Start of Record set
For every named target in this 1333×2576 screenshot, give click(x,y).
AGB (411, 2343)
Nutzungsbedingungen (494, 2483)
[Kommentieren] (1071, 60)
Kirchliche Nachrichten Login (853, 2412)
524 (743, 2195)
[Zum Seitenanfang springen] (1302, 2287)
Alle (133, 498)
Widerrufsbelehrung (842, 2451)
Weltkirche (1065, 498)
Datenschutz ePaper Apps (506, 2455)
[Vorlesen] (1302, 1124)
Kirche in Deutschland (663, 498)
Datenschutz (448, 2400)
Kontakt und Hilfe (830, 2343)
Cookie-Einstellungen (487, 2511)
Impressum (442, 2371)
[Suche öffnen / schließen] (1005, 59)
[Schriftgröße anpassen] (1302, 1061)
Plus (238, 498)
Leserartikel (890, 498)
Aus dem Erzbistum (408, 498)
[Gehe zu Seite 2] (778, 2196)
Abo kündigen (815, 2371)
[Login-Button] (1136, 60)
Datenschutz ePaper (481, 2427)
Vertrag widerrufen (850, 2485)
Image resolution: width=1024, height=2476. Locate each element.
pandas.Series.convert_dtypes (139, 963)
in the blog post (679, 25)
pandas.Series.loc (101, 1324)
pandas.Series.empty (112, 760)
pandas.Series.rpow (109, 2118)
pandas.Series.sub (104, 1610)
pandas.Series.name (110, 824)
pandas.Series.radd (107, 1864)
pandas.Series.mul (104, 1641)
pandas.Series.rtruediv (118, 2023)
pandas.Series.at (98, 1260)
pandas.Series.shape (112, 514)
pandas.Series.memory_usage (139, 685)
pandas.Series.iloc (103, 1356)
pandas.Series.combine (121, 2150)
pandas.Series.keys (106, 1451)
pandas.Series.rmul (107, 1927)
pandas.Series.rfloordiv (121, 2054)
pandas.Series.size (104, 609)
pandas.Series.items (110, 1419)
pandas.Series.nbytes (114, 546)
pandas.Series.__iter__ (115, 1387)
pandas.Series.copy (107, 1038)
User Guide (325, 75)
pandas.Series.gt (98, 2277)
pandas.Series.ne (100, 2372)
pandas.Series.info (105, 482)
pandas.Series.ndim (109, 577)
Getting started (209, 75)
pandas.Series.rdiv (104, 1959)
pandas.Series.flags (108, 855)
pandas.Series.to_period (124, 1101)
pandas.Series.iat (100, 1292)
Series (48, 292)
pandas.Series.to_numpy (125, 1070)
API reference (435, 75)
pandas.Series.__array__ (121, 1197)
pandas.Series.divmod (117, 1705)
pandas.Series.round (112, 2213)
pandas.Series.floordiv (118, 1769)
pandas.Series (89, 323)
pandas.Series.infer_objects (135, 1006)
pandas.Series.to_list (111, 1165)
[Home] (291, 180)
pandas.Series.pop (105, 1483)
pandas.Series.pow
End of Record set
### Exercise aim
Look above for the line with "pandas.Series.keys (106, 1451)"; retype exactly that line, every line after it up to the line with "pandas.Series.infer_objects (135, 1006)", and that line too, nothing else.

### Output of the exercise
pandas.Series.keys (106, 1451)
pandas.Series.rmul (107, 1927)
pandas.Series.rfloordiv (121, 2054)
pandas.Series.size (104, 609)
pandas.Series.items (110, 1419)
pandas.Series.nbytes (114, 546)
pandas.Series.__iter__ (115, 1387)
pandas.Series.copy (107, 1038)
User Guide (325, 75)
pandas.Series.gt (98, 2277)
pandas.Series.ne (100, 2372)
pandas.Series.info (105, 482)
pandas.Series.ndim (109, 577)
Getting started (209, 75)
pandas.Series.rdiv (104, 1959)
pandas.Series.flags (108, 855)
pandas.Series.to_period (124, 1101)
pandas.Series.iat (100, 1292)
Series (48, 292)
pandas.Series.to_numpy (125, 1070)
API reference (435, 75)
pandas.Series.__array__ (121, 1197)
pandas.Series.divmod (117, 1705)
pandas.Series.round (112, 2213)
pandas.Series.floordiv (118, 1769)
pandas.Series (89, 323)
pandas.Series.infer_objects (135, 1006)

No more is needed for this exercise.